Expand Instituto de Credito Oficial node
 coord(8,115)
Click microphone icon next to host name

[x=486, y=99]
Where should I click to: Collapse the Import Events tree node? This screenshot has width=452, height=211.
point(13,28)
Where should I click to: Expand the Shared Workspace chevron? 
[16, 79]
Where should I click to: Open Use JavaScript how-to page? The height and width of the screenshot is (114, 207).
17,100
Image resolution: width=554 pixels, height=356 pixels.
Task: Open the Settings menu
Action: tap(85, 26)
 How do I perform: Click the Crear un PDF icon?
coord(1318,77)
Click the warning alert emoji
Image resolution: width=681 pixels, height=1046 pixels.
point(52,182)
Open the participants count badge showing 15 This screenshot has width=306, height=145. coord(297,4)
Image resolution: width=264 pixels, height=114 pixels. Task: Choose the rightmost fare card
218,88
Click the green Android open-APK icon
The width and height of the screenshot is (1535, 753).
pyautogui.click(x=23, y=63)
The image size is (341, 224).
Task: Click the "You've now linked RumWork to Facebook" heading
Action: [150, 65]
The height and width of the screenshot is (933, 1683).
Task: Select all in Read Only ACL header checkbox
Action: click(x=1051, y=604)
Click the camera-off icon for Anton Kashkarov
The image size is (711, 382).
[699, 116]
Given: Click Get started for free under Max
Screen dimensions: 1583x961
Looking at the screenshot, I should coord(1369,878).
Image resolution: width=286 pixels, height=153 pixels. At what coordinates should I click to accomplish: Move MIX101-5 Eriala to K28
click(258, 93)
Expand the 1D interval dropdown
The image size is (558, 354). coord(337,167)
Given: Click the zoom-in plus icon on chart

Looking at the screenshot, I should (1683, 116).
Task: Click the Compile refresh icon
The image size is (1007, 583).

* INSTRUCTIONS TO FOLLOW
Recast the records above as a numbered list, one line per item, starting with the line that contains "Click the warning alert emoji" and going on through the line that contains "click(258, 93)". Leave out blank lines.

* IN RESPONSE
1. Click the warning alert emoji
2. Image resolution: width=681 pixels, height=1046 pixels.
3. point(52,182)
4. Open the participants count badge showing 15 This screenshot has width=306, height=145. coord(297,4)
5. Image resolution: width=264 pixels, height=114 pixels. Task: Choose the rightmost fare card
6. 218,88
7. Click the green Android open-APK icon
8. The width and height of the screenshot is (1535, 753).
9. pyautogui.click(x=23, y=63)
10. The image size is (341, 224).
11. Task: Click the "You've now linked RumWork to Facebook" heading
12. Action: [150, 65]
13. The height and width of the screenshot is (933, 1683).
14. Task: Select all in Read Only ACL header checkbox
15. Action: click(x=1051, y=604)
16. Click the camera-off icon for Anton Kashkarov
17. The image size is (711, 382).
18. [699, 116]
19. Given: Click Get started for free under Max
20. Screen dimensions: 1583x961
21. Looking at the screenshot, I should coord(1369,878).
22. Image resolution: width=286 pixels, height=153 pixels. At what coordinates should I click to accomplish: Move MIX101-5 Eriala to K28
23. click(258, 93)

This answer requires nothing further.